8. Do remain flexible. Three of the most common mistakes people make when they start a divorce is to select that they absolutely, positively must have A, B, & C, & nothing else will be . Remaining flexible in the divorce technique lets you critically & impartially analyze all of the issues as they arise. This is true for people who have reviewed their priorities throughout the technique (see # 7 above). Knowing what you need, & being flexible in your approach to getting it, can often mean the difference between success & frustration.

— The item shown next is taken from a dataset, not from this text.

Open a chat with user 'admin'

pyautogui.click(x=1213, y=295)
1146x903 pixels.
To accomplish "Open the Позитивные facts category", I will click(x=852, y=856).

9. Do stay involved. When you hire your lawyer, don't basically hand control of your life over to him or her & walk away. Your divorce is critical to you, & it is important to be delegated away & ignored. Stay abreast of developments on a every day basis. Find a lawyer who wants you to be as involved as you do. Three things to look for in a lawyer who wants to keep clients involved: same day delivery to you of all documents that come in or go out of the lawyer's office (email is a great option for this) & 24/7 access to your case file. Ideally, your file will be obtainable on an extranet on your lawyer's web-site. If you can access your credit card & bank statements online, your divorce file should be online, on your lawyer's web-site, as well. Lots of lawyers use technology to make your life less stressful & more convenient; find three who uses the latest technology to help you stay involved. Involved clients can maintain control, reduce anxiety & make better judgments about their future, which helps them to reach positive outcomes in their divorce.

10. Do educate yourself. Knowledge can be your greatest ally. Research the divorce laws of your state, whether through a local law library or the net. NCdivorce.com is the most comprehensive divorce web-site in North Carolina. The site features a discussion forum with questions answered by lawyers, a kid support calculator, the latest cases from the North Carolina Courts, numerous essays & information on all divorce issues, seminar videos, & lots more. Reading the information on this site will dramatically improve your effectiveness & efficiency in interacting with your lawyer & negotiating with your spouse.